Aufgabe
Gib den Text über die Metronom-Meditation ab „Warum das so“ bis einschließlich „vergleichbar klassifiziert werden.“ wieder und tausche dabei „Fahrgast“ gegen „Passagier“ aus.

Textauszug
=-=-=
Max Frankl

Metronom-Meditation

Max Frankl
Metronom-Meditation

Ich weiss natürlich nicht, welche Erfahrungen ihr im Musikunterricht gemacht habt. Was ich weiss, ist, dass viele Menschen, die jemals ein Instrument gelernt haben, das Metronom hassen. Wie ich das wissen kann? Während meiner Zeit als Student habe ich viele Privatschüler unterrichtet und immer wenn ich das besagte Hilfsmittel auch nur berührt habe, hat sich der Gesichtsausdruck meiner Schülerinnen und Schüler markant verändert. An meinem Unterricht konnte es nicht liegen, denn ich beschreibe hier den ersten Einsatz des Folterinstruments. Ihr ahnt es schon, ich will darauf hinaus, dass man da wohl Erfahrungen gemacht hat, die die Bezeichnung zu Beginn dieses Satzes durchaus rechtfertigen.

Warum das so ist? Gegenfrage: Mögt ihr Fahrkartenkontrollen in der Tram oder S-Bahn? Nein? Warum nicht? Ihr habt eure Fahrkarte doch dabei. Könnte es daran liegen, dass diese Situation nur dazu da ist, den fehlerhaften Fahrgast zu finden? Den, der entweder absichtlich betrügt oder aus Versehen seine Karte nicht dabei hat? Oder tatsächlich vergessen hat, eine Fahrkarte zu kaufen? Ich fühle mich unter Generalverdacht nicht besonders wohl. Der Einsatz des Metronoms kann in vielen Fällen vergleichbar klassifiziert werden.

Hier ist meine Abhilfe dagegen: Ab heute ist das Metronom euer bester Freund. Stellt euch vor, er würde 'Paul' heissen und Schlagzeug spielen. Ihr werdet nun jeden Morgen mit Paul in einem angenehmen Tempo Viertelnoten spielen. Dazu stellt ihr 'Paul' auf Tempo 20 ein (Metronom-App nehmen), sucht euch einen Ton aus und schlagt diesen zu jedem Schlag mit ihm an. Paul ist der geduldigste Drummer der Welt. Ihn interessieren Ungenauigkeiten überhaupt nicht, er geniesst es einfach, mit euch Musik zu machen. Spielt ab jetzt jeden Morgen fünf Minuten mit Paul und jedes Mal, wenn ihr denkt, dass ihr wieder nicht mit dem Schlag zusammen wart, sagt euch: "Danke für die Info. Ich habe sie gehört, will aber lieber mit Paul Musik machen".
=-=-=
Gesammeltes Material
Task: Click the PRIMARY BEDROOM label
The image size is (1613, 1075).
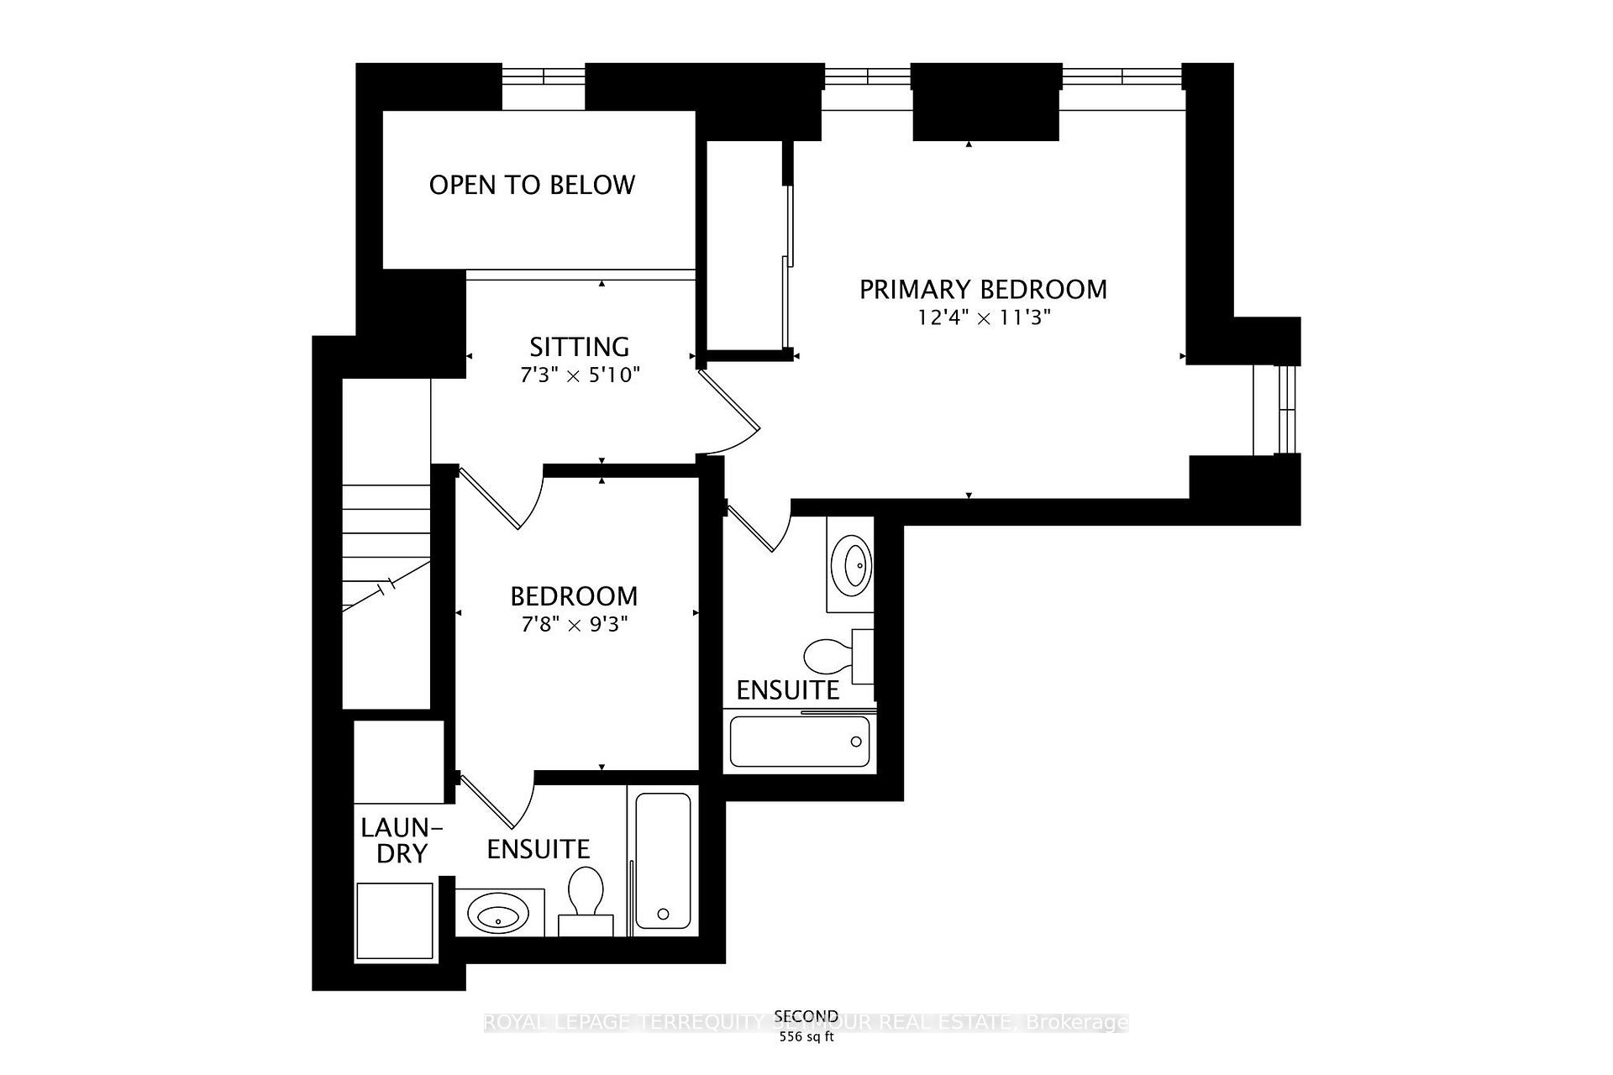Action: [x=983, y=289]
=-=-=
Lösung
Warum das so ist? Gegenfrage: Mögt ihr Fahrkartenkontrollen in der Tram oder S-Bahn? Nein? Warum nicht? Ihr habt eure Fahrkarte doch dabei. Könnte es daran liegen, dass diese Situation nur dazu da ist, den fehlerhaften Passagier zu finden? Den, der entweder absichtlich betrügt oder aus Versehen seine Karte nicht dabei hat? Oder tatsächlich vergessen hat, eine Fahrkarte zu kaufen? Ich fühle mich unter Generalverdacht nicht besonders wohl. Der Einsatz des Metronoms kann in vielen Fällen vergleichbar klassifiziert werden.